これまでに観た映画より(22) 「バベル」
2007年6月1日 MOVIX京都にて
MOVIX京都で、「バベル」を観る。メキシコ出身のアレハンドロ・ゴンサレス・イニャリトゥ監督作品。出演は、ブラッド・ピット、ケイト・ブランシェット、ガエル・ガルシア・ベルナル、菊池凛子、二階堂智、役所広司ほか。音楽は既成のものが使われ、ラストシーンでは坂本龍一の「美貌の青空」(ピアノ&ストリングス・バージョン)が流れる。
モロッコ、アメリカ南部とメキシコ、東京を舞台とした作品。3つの場所での出来事が微妙に関わっている。
モロッコで、少年が遊び半分でライフルを撃つ。その弾がアメリカからの旅行客・スーザン(ケイト・ブランシェット)の首に命中する。

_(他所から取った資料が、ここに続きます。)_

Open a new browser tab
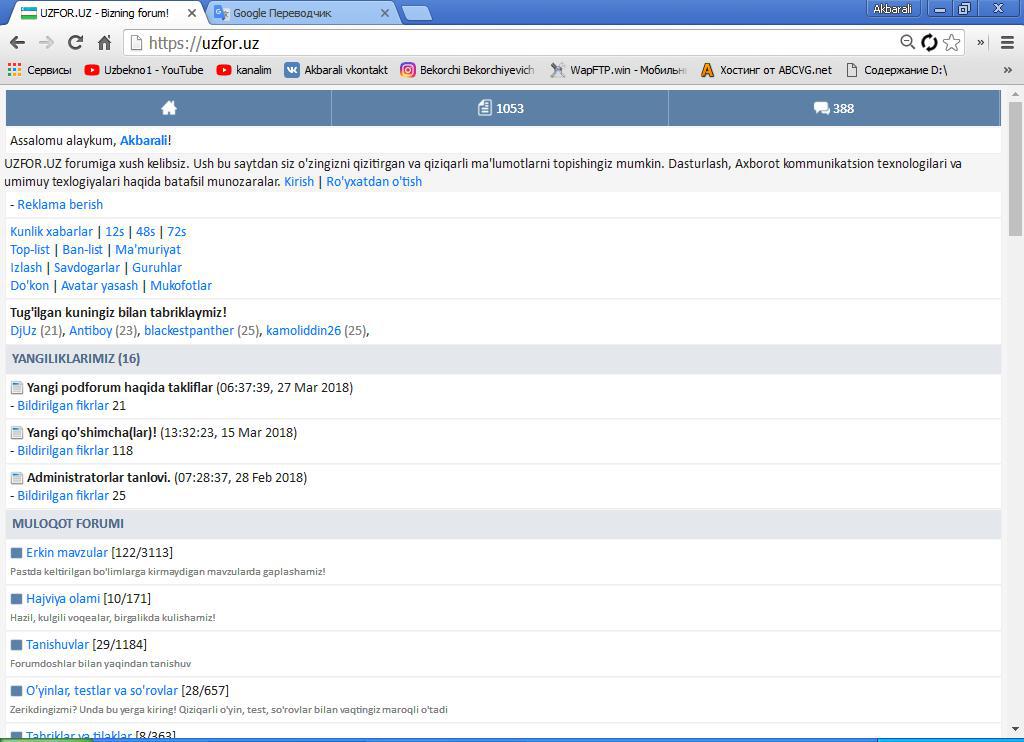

アメリカ南部、アメリカ人の家で乳母をしているメキシコ出身のアメリアは、主である夫妻が外国旅行に出ている間、留守と主夫妻の2人の子供を預かっている。しかしメキシコでアメリアの息子の結婚式がある日、代わりに来るはずだった育児担当者が来られなくなってしまう。やむなく2人の子供とともに国境を越えるアメリア。
東京、耳と口の不自由な女子高生・チエコ(菊池凜子)は孤独の底にいた。
モロッコと、アメリカ南部およびメキシコ編は、砂漠という大自然の前に無力な人間の姿が描き出され、ベルトルッチ監督の「シェルタリング・スカイ」を思い起こさせる。ブラッド・ピットとケイト・ブランシェットが夫婦を演じるモロッコ編は特にそうだ。

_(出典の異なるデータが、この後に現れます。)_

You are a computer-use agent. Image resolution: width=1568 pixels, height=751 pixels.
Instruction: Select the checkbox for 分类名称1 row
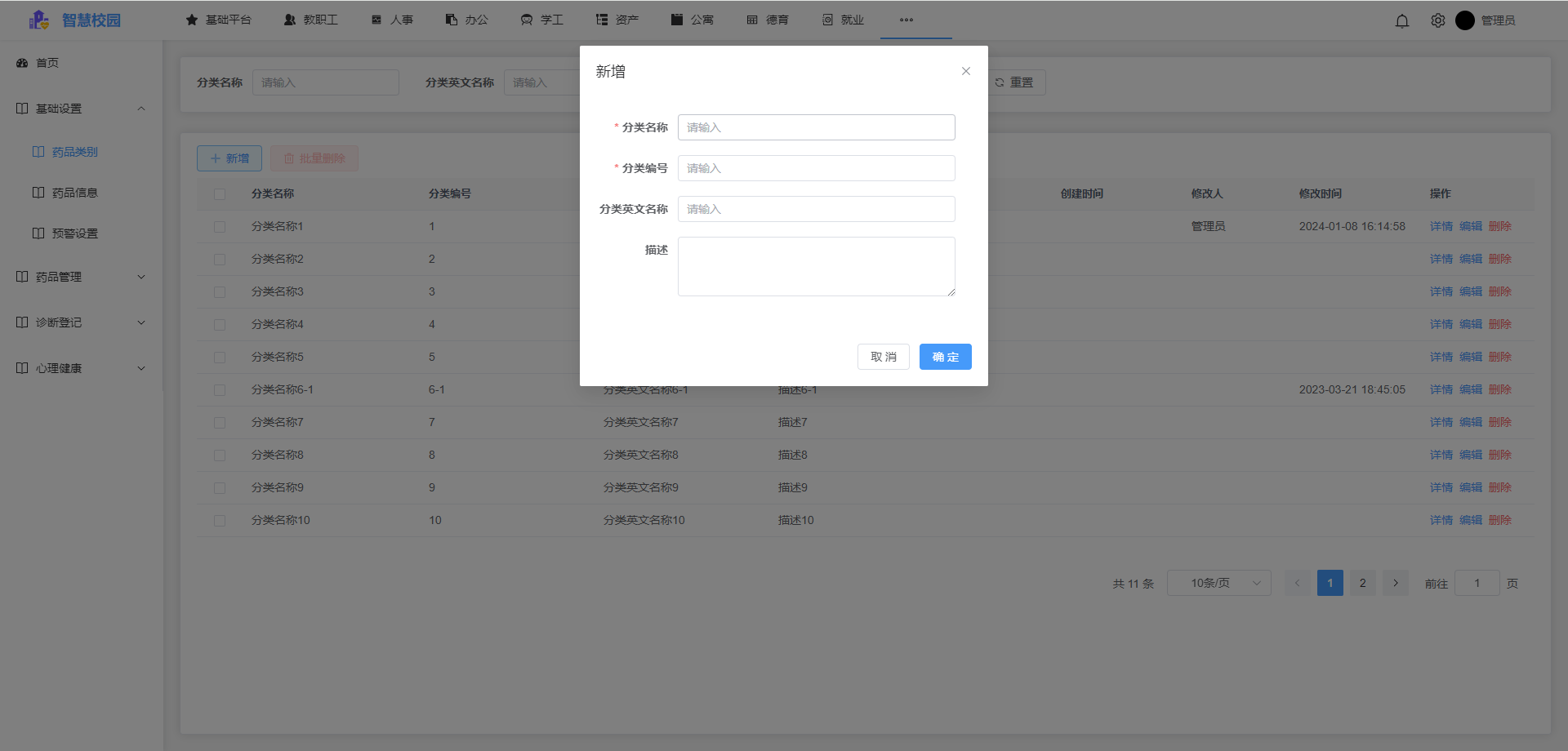click(220, 227)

東京では、最先端の都市(少なくとも映画の中では東京は世界最先端の街として登場する)に生き、裕福な家庭に育ち、夜景の素晴らしい高層マンションに住みながら、そうした恩恵から遠い少女の姿が描かれる。
別の人が言えないでいる言葉を別の場面にいる他の人間に語らせるなど、意欲的な演出が光る。
本質的には人間存在の不安定さに重点を置いた重い作品である。
やむにやまれぬ事情が重なったということもあるのだが、やらずもがなのことをしてしまう人間という生物の本質でもある「愚かしさ」に歯がゆさを覚え、同時に人間の弱さに胸を痛める。